PROBLEM STATEMENT
Two lines below mark the span: the one containing "Cookie Policy (260, 872)" and the one containing "Fabricantes (45, 2391)". Set down both, plus every line between, exactly as they stand, and nothing else.

Extracted records
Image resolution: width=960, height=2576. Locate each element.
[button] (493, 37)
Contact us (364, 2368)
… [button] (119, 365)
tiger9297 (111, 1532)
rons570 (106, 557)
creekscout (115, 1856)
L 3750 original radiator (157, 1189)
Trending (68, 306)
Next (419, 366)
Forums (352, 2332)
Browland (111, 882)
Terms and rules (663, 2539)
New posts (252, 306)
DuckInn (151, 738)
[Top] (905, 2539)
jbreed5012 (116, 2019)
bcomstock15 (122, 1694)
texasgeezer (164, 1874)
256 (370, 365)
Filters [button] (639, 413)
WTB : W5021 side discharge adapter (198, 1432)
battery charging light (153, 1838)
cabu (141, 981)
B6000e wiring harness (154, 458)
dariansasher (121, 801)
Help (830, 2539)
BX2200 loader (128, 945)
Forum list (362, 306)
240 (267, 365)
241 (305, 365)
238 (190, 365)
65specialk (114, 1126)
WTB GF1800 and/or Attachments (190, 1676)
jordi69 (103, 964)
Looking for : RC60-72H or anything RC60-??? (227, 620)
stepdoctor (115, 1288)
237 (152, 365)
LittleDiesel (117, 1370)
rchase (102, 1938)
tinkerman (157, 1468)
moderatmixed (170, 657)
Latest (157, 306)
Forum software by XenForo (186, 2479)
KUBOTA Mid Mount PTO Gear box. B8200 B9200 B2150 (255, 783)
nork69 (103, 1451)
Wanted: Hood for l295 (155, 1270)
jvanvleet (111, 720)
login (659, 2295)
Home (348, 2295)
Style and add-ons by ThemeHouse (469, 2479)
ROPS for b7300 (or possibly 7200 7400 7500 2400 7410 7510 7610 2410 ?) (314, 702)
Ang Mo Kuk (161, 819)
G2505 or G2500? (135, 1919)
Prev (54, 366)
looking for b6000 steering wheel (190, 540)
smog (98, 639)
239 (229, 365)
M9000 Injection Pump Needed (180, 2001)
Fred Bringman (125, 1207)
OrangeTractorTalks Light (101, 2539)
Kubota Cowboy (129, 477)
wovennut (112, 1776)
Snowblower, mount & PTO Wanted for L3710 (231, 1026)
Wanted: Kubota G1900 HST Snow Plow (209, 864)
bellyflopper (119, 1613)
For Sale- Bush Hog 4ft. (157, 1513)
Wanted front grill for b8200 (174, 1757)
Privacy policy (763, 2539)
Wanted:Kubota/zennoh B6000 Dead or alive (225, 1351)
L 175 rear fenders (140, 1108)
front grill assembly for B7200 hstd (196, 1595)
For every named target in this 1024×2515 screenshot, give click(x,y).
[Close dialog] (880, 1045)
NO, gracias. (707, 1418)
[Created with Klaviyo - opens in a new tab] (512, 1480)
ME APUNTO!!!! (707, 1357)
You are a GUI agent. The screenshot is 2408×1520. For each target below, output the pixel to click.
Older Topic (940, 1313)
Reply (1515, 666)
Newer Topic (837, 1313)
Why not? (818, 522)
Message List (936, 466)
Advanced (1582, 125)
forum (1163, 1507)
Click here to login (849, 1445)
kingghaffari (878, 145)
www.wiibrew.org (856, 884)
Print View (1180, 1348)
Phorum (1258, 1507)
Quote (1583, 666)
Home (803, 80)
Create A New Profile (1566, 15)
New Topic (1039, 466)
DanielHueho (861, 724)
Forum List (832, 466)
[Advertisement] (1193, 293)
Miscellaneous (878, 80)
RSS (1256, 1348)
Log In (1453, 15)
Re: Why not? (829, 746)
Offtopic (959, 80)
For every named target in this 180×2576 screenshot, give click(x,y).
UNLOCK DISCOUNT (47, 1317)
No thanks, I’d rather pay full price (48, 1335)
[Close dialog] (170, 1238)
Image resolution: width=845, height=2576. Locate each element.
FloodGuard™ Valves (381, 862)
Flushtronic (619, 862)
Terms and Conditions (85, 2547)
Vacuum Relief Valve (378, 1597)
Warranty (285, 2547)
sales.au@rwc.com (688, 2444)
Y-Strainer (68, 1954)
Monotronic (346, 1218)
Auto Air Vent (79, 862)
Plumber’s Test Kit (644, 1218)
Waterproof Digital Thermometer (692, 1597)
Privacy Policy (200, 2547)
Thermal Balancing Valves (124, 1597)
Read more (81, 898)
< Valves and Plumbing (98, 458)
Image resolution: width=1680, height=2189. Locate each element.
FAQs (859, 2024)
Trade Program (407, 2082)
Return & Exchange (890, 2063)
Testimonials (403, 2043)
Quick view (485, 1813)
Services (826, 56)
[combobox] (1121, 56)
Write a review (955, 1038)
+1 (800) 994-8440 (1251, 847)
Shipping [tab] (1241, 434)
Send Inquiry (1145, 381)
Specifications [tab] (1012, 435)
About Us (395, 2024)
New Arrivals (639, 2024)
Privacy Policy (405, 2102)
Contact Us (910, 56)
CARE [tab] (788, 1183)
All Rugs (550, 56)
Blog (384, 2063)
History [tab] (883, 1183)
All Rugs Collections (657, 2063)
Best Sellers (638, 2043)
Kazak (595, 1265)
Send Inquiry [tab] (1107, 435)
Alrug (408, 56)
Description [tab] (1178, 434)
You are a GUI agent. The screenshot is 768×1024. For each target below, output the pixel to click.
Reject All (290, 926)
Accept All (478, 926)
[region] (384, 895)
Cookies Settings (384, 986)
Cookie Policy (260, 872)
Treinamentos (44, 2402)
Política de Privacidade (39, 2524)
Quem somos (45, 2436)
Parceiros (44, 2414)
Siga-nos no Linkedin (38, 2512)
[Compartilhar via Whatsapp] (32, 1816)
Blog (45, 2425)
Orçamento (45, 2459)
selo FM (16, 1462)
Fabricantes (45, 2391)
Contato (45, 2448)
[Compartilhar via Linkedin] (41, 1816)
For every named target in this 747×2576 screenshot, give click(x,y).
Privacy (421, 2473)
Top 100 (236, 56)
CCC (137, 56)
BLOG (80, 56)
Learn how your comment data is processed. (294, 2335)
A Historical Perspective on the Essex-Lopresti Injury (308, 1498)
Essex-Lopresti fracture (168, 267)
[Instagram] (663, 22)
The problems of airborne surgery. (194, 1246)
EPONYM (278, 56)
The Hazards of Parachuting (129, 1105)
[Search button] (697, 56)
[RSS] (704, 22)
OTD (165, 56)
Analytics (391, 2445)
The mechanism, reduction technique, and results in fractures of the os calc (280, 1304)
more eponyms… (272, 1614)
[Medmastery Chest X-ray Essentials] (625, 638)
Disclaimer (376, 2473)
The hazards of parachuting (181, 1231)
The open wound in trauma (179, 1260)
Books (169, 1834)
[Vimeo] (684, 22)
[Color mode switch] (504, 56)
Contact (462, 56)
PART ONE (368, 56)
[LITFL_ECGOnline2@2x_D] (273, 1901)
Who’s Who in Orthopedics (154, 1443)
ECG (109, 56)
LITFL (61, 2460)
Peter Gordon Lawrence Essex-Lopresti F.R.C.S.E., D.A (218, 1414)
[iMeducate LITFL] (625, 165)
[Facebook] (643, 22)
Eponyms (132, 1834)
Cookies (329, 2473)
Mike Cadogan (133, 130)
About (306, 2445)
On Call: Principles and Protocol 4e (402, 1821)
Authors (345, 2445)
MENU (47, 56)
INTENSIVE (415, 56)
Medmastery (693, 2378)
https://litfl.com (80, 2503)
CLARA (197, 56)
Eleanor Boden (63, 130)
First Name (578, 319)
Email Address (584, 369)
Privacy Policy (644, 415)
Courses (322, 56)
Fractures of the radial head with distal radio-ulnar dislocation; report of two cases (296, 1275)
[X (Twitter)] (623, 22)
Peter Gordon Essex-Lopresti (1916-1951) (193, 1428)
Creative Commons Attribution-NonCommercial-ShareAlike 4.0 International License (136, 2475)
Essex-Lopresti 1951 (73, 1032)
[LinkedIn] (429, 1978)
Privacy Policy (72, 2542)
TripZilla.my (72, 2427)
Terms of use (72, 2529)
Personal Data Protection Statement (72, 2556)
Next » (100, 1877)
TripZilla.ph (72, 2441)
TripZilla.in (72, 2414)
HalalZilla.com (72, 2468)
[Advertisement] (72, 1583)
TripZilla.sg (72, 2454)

WRITTEN RESPONSE
Cookie Policy (260, 872)
Treinamentos (44, 2402)
Política de Privacidade (39, 2524)
Quem somos (45, 2436)
Parceiros (44, 2414)
Siga-nos no Linkedin (38, 2512)
[Compartilhar via Whatsapp] (32, 1816)
Blog (45, 2425)
Orçamento (45, 2459)
selo FM (16, 1462)
Fabricantes (45, 2391)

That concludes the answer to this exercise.